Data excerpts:

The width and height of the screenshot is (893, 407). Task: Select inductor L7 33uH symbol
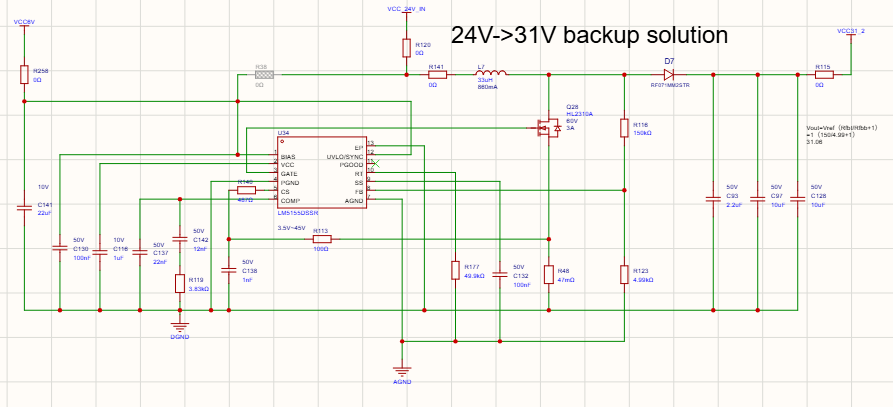[491, 73]
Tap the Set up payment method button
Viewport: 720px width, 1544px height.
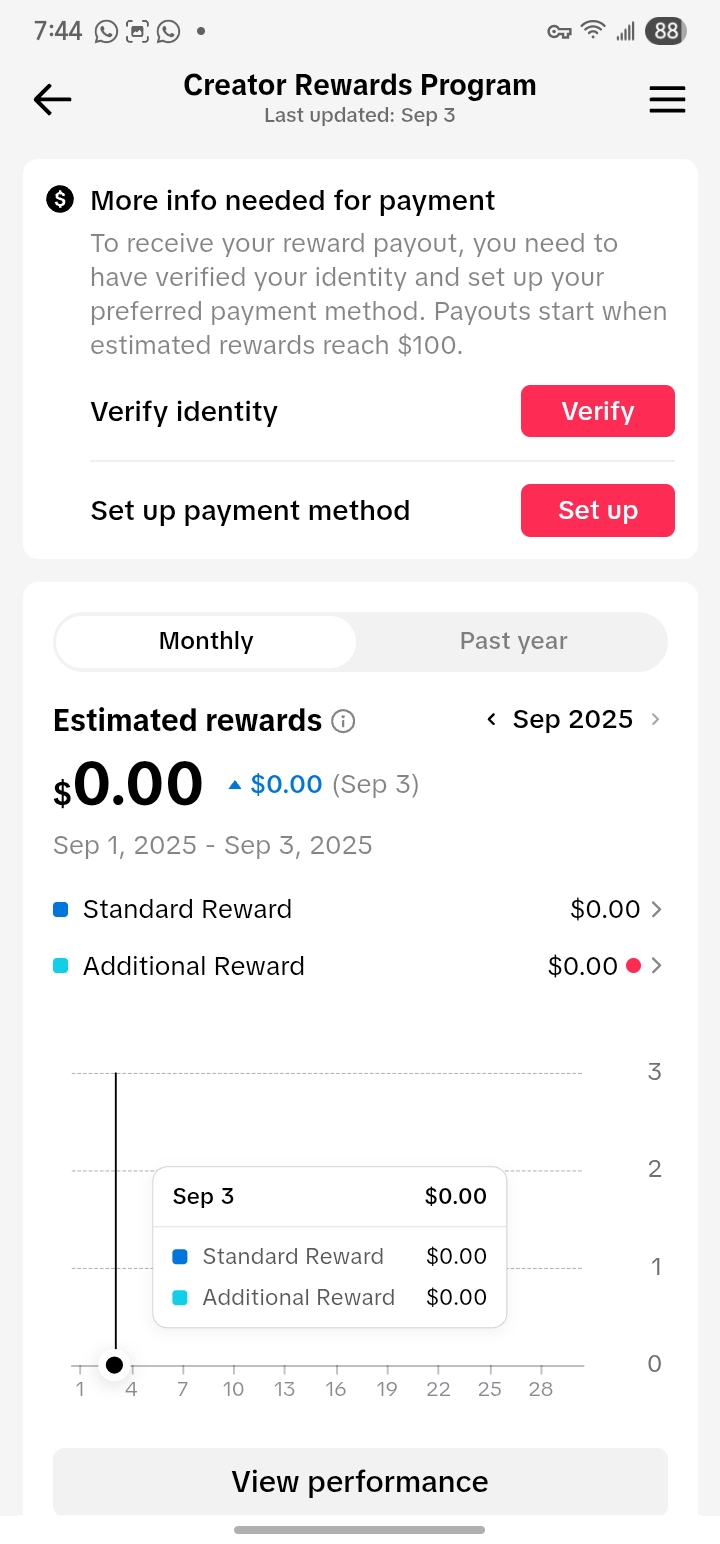click(598, 510)
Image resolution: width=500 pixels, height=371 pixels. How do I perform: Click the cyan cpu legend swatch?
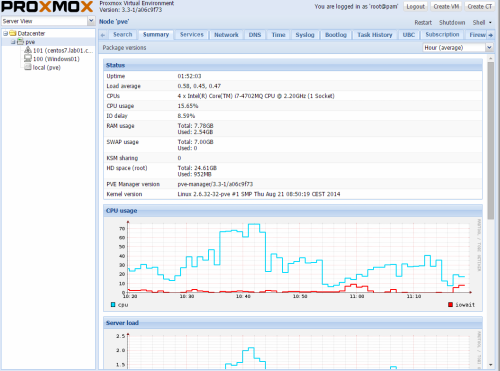[113, 305]
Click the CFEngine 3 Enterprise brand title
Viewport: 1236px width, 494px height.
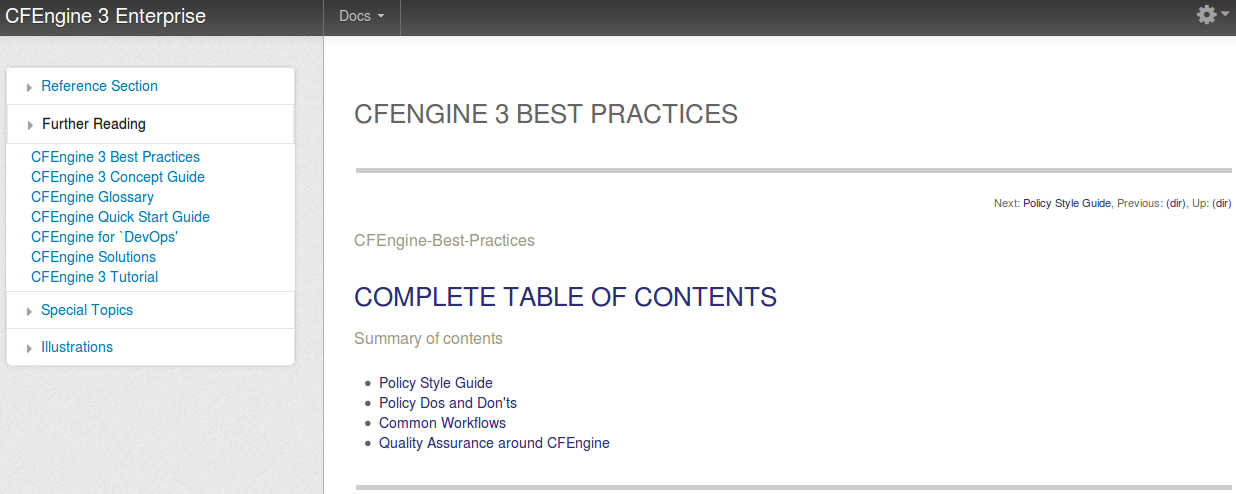(x=106, y=16)
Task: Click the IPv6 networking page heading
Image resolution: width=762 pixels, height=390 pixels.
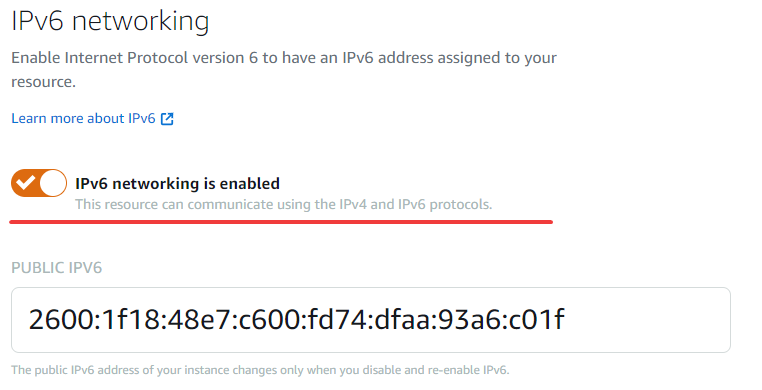Action: (110, 21)
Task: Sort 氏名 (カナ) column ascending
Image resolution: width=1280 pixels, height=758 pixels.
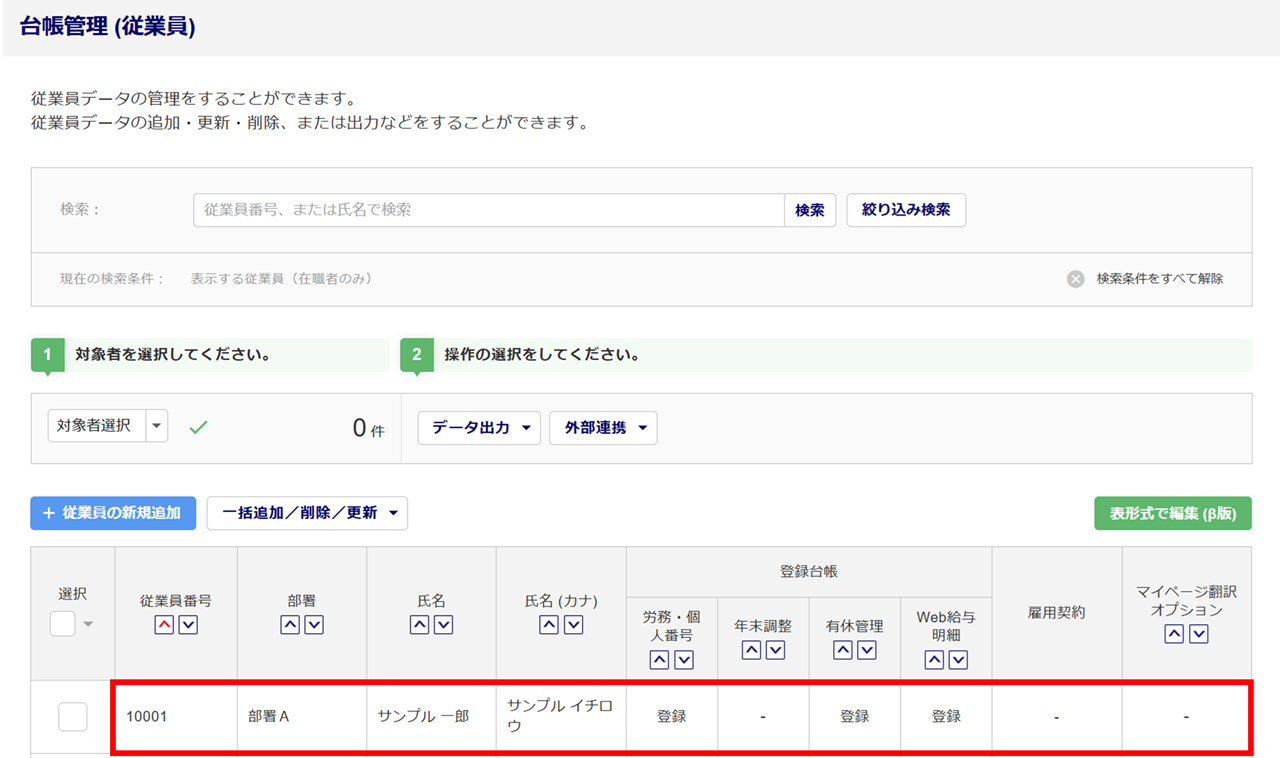Action: (549, 625)
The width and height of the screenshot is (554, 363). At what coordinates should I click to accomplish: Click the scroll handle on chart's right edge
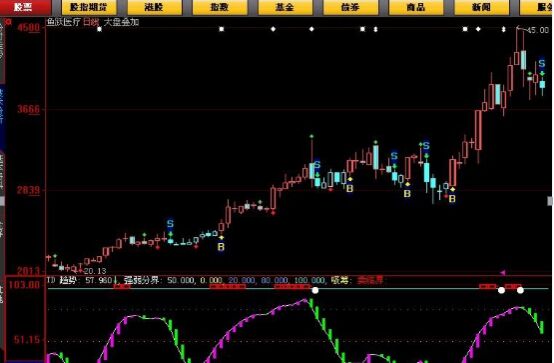coord(550,201)
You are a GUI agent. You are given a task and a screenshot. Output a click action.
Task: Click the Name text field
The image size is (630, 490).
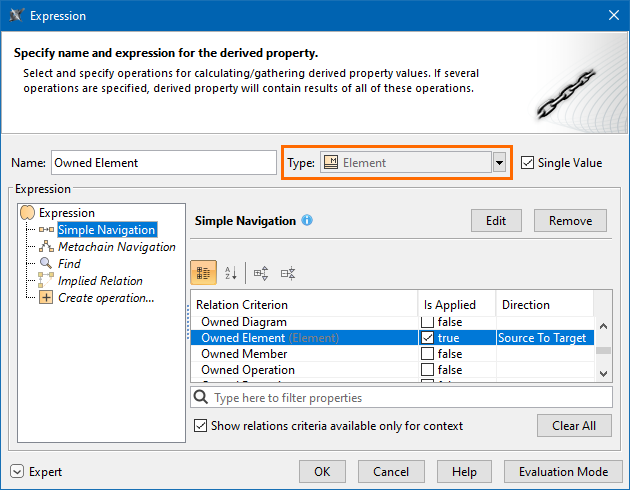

PROBLEM REQUIREMENTS: Both the line above containing "Click the CFEngine 3 Enterprise brand title" and the line containing "Task: Sort 氏名 (カナ) column ascending" belong in the copy, along with every line between them; print these exactly and omit the pictures.

TASK RESPONSE:
Click the CFEngine 3 Enterprise brand title
Viewport: 1236px width, 494px height.
(x=106, y=16)
Task: Click the IPv6 networking page heading
Image resolution: width=762 pixels, height=390 pixels.
Action: (110, 21)
Task: Sort 氏名 (カナ) column ascending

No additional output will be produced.